Se recurría a este ser para que cumpliera las órdenes de sus creadores, que generalmente hacían al Golem para que proporcionara una protección especial a los judíos.

En el Sefer Yetzirah o El Libro de la Creación de la cábala judía, hay instrucciones de cómo crear un golem, aunque el proceso de creación de este es discutido por diferentes rabinos.

Sefer Yetzirah o El Libro de la Creación



¿CÓMO CONSTRUIR UN GOLEM?
Estas son las instrucciones que recoge la escritora argentina Perla Suez para hacer un golem:


ALQUIMIA PARA CONSTRUIR UN GOLEM

Ingredientes

Una carrada de barro.
Una lengua viva.
Una palabra hebrea: EMET, que quiere decir verdad.
Una palabra hebrea: MET, que quiere decir muerto.


Al anochecer moldearás un hombre de barro. Por la boca le verterás el alfabeto de una lengua viva hasta que lengua y hombre sean la misma cosa. Lo dejarás reposar toda una noche. Cuando amanezca verás que ha tomado consistencia, verás también cuánto se te parece y sentirás inquietud, pero esa inquietud solo te abarcará al comienzo. El mismo día inscribirás en su paladar la palabra Emet y la soplarás con todas tus fuerzas. El aura de tu aliento hará que el hombre de barro empiece a latir y entonces le dirás que ha sido creado para ayudar a los demás en los trabajos más pesados y que conforme te obedezca nada le ocurrirá. El hombre de barro, generoso y fiel como ninguno, echará a andar y trabajará sin descanso. Pero si un día el Golem se vuelve contra los hombres no descanses hasta atraparlo. Una vez asido, aunque te suplique y pida perdón y jure por Dios, le borrarás del paladar la primera letra de la palabra Emet y entonces sólo le quedará Met. En ese momento caerá la primera estrella sobre la tierra y el corazón del Golem se partirá. 

Perla Suez



LA LEYENDA DEL GOLEM DE PRAGA


La leyenda más conocida sobre el Golem es la del famoso rabino del siglo XVI Judah Löw ben Bezalel, Maharal de Praga.

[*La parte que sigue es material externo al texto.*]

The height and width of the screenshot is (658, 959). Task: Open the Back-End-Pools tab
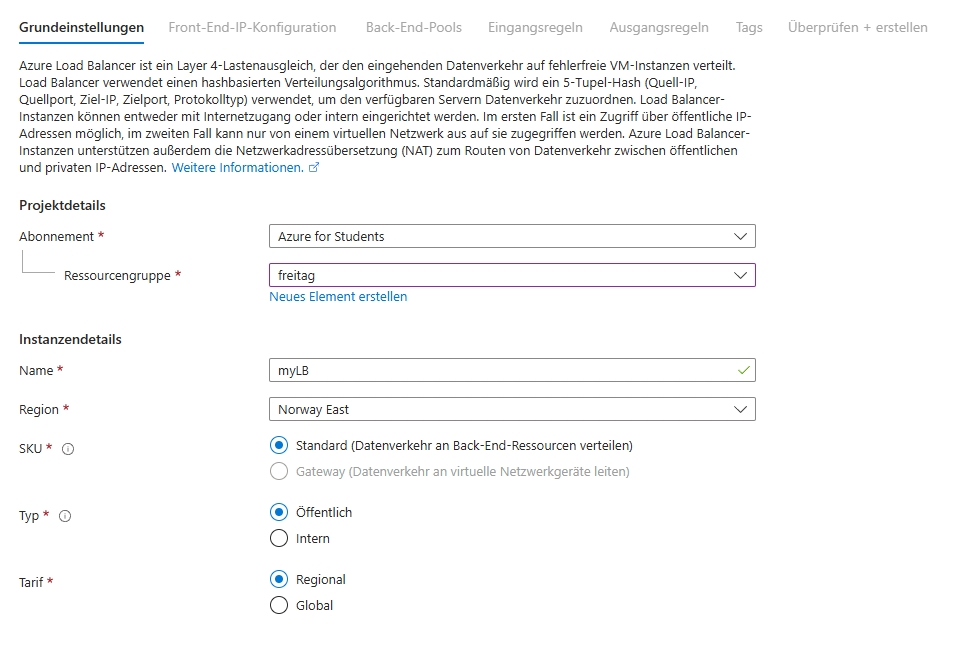[413, 27]
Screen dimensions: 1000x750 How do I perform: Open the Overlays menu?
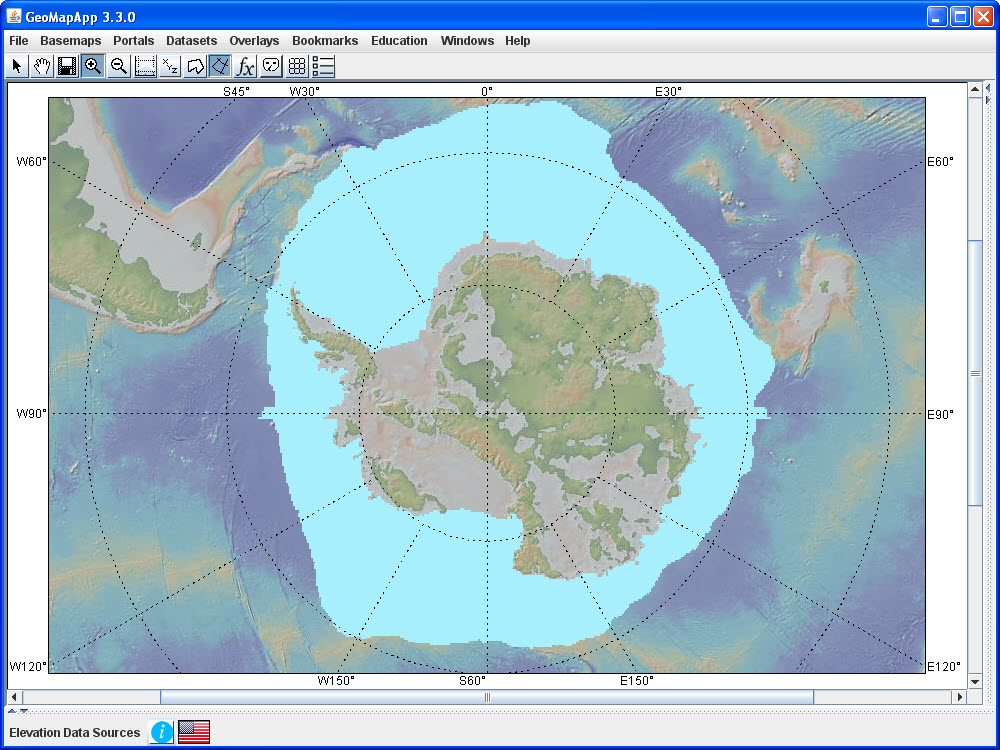[254, 41]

Este rabino gracias a sus conocimientos de la Alquimia y la Cábala logró dar vida a un ser llamado el Golem al que había modelado con barro procedente de las orillas del río Moldava.


Este ser fue creado por el rabino Judah Löw con la intención de defender el gueto judío de Praga de los ataques antisemitas y de que lo ayudase como sirviente con las tareas de la sinagoga. 

Finalmente, al no poder controlarlo, tuvo que destruirlo y sus restos se guardaron en la sinagoga de Praga.




Vieja-Nueva Sinagoga de Praga


Según la leyenda, este Golem permanece oculto en el ático de la Vieja-Nueva Sinagoga de Praga, esperando a que de nuevo se requieran sus servicios.



En su obra La cábala y su simbolismo, Gershom Scholem escribe que el golem es una figura que cada treinta y tres años aparece en la ventana de un cuarto sin acceso en esta sinagoga del gueto de Praga.


Ventana del Golem en la Vieja-Nueva Sinagoga de Praga

Gustav Meyrink se inspiró en esta leyenda para escribir en 1914 la novela El Golem, obra que después fue llevada al cine en diferentes versiones de las que conservamos la del año 1920.






EL GOLEM  DE PAUL WEGENER Y CARL BOESE


El Golem: Cómo vino a este mundo titulada originalmente Der Golem, wie er in die Welt kam es una película alemana de cine mudo, del año 1920.

Fue dirigida por Carl Boese y Paul Wegener y cuenta la leyenda del Golem un autómata de barro al que se le da la vida para que proteja al gueto judío de Praga.

El guion está basado en la novela El Golem de Gustav Meyrink. 

El actor, guionista y director Paul Wegener hizo tres películas en torno al Golem una criatura mítica de la tradición judía.
En esta película el propio Paul Wegener interpreta el papel del Golem.


El Golem de 1920 es la única de esas películas que se ha conservado y está considerada como una de las piedras angulares del  cine expresionista alemán en su transición al romanticismo.  
Se la considera una de las primeras películas de monstruos y constituye un claro antecedente del mito de Frankenstein en el cine.
En este film de terror clásico de Wegener y Boese se introducen y experimentan nuevas técnicas, utilización de transparencias y fotos trucadas y un particular uso de la luz y de la arquitectura para conseguir reforzar los aspectos fantásticos y expresionistas.


Si te apetece ver la película El Golem: Cómo vino a este mundo dirigida por Carl Boese y Paul Wegener en 1920, aquí puedes hacerlo:



El Golem es una interesante mezcla de leyenda y tradición judía, romanticismo europeo y expresionismo alemán.